The function iterates over all nodes in the abstract syntax tree. If a paragraph node is encountered and it's an exit event, the algorithm is leaving the node, it checks if there is a child of type image and if it's not the only image. Because if that's the case there is no caption.

If there are siblings, though, and the first one is a softbreak, it's removed.

Next, a figcaption node is created and all siblings left are added as children to this node. Note how the pointer to the next sibling is kept before the sibling is added as a child because unlinks the sibling and sets its next pointer to undefined.

Next, a figure node is created and both the image ($child) and the figcaption node are made children of it.

Then the paragraph node is replaced with the figure node; unlinking the paragraph node. We keep this node, though, to prevent memory corruption and finally return all such nodes as a result of the function.

The rewrite_ast function is called by html_for_entry, which keeps a reference to all rewritten nodes around until after the abstract syntax tree has been rendered as HTML and the reference goes out of scope because of the return statement.

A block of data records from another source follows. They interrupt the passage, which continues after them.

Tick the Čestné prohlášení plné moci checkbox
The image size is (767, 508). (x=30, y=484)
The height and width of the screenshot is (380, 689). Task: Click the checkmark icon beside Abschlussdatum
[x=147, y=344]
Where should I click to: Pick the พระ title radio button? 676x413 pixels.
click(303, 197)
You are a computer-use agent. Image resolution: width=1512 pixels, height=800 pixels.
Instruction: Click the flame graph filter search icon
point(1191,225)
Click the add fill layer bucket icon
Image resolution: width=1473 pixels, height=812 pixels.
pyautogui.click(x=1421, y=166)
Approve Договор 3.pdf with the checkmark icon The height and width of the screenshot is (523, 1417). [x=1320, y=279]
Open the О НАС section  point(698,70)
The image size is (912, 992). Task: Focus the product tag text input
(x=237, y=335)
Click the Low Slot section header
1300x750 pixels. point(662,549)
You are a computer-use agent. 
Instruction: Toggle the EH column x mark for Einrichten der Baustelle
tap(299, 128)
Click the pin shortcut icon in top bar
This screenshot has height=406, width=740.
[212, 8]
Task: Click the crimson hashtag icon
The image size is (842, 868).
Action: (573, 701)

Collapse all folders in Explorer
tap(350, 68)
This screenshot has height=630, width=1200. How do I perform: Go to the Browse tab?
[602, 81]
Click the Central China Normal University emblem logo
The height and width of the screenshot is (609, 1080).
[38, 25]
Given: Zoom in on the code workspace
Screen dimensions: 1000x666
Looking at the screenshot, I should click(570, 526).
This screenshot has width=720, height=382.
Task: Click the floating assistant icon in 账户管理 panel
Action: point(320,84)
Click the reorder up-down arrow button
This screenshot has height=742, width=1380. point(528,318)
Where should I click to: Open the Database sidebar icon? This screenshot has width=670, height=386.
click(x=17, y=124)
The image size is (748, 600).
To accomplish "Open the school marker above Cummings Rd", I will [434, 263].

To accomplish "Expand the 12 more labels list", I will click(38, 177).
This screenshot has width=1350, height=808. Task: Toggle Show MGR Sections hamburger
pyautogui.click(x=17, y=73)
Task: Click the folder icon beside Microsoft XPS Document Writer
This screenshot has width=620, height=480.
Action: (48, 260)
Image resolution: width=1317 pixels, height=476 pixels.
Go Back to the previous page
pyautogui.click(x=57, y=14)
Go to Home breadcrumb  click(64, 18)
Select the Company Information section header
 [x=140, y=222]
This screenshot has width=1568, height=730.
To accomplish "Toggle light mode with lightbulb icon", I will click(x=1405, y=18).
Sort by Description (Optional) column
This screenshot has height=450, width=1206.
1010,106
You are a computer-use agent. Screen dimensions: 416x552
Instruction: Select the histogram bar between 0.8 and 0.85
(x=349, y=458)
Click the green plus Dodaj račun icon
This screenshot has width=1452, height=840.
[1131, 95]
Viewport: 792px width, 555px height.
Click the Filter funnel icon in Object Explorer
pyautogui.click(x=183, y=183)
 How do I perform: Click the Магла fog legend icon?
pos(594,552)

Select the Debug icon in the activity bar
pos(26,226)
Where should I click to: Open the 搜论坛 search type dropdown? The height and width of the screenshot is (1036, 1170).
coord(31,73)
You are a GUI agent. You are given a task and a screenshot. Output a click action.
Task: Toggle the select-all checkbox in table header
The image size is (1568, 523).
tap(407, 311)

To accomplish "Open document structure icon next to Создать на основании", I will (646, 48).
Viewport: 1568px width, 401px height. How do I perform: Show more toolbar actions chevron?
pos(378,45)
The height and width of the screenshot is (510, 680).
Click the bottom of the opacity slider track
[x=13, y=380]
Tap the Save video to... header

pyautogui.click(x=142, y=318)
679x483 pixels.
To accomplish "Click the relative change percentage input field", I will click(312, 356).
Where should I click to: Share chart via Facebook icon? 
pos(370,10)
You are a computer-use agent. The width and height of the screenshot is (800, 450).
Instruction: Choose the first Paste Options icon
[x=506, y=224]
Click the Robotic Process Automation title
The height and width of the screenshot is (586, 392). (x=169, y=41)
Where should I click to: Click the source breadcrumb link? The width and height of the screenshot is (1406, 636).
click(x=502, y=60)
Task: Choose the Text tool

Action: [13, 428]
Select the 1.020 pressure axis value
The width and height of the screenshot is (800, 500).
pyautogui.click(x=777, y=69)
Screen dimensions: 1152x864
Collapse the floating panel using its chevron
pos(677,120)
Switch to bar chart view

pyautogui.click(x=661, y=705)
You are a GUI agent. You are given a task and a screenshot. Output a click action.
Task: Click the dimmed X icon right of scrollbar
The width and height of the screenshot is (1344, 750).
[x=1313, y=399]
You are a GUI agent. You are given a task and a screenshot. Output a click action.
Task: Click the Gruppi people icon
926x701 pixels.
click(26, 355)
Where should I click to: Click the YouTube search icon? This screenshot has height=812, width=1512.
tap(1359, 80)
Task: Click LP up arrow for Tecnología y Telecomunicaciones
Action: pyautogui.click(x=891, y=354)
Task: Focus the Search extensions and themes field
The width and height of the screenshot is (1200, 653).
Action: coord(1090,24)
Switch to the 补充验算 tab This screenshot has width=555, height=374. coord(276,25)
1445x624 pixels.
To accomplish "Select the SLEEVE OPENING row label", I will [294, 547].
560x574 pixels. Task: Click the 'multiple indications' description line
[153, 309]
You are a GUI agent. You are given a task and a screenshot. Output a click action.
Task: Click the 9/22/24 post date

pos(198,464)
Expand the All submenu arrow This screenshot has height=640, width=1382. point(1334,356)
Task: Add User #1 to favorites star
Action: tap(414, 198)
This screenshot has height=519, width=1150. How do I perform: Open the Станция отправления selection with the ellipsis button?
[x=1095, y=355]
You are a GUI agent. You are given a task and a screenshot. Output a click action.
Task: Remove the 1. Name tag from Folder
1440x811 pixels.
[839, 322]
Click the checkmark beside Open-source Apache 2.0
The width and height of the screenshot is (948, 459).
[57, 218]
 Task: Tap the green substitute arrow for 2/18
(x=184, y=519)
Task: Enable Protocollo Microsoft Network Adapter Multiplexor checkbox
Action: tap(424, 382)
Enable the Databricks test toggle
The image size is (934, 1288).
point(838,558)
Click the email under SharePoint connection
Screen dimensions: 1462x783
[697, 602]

The option OPT_UNSAFE is used to allow for inline HTML and HTML blocks in Markdown. As the Markdown is fully under control of the tumblelog blog author this is safe to do.

sub html_for_entry {

    my $ast = CommonMark->parse_document( shift );
    my $nodes = rewrite_ast($ast);

    return qq(<article>\n)
        . $ast->render_html( OPT_UNSAFE )  # we want (inline) HTML to work
        . "</article>\n";
}

Version 2.0.0 of tumblelog will be released soon.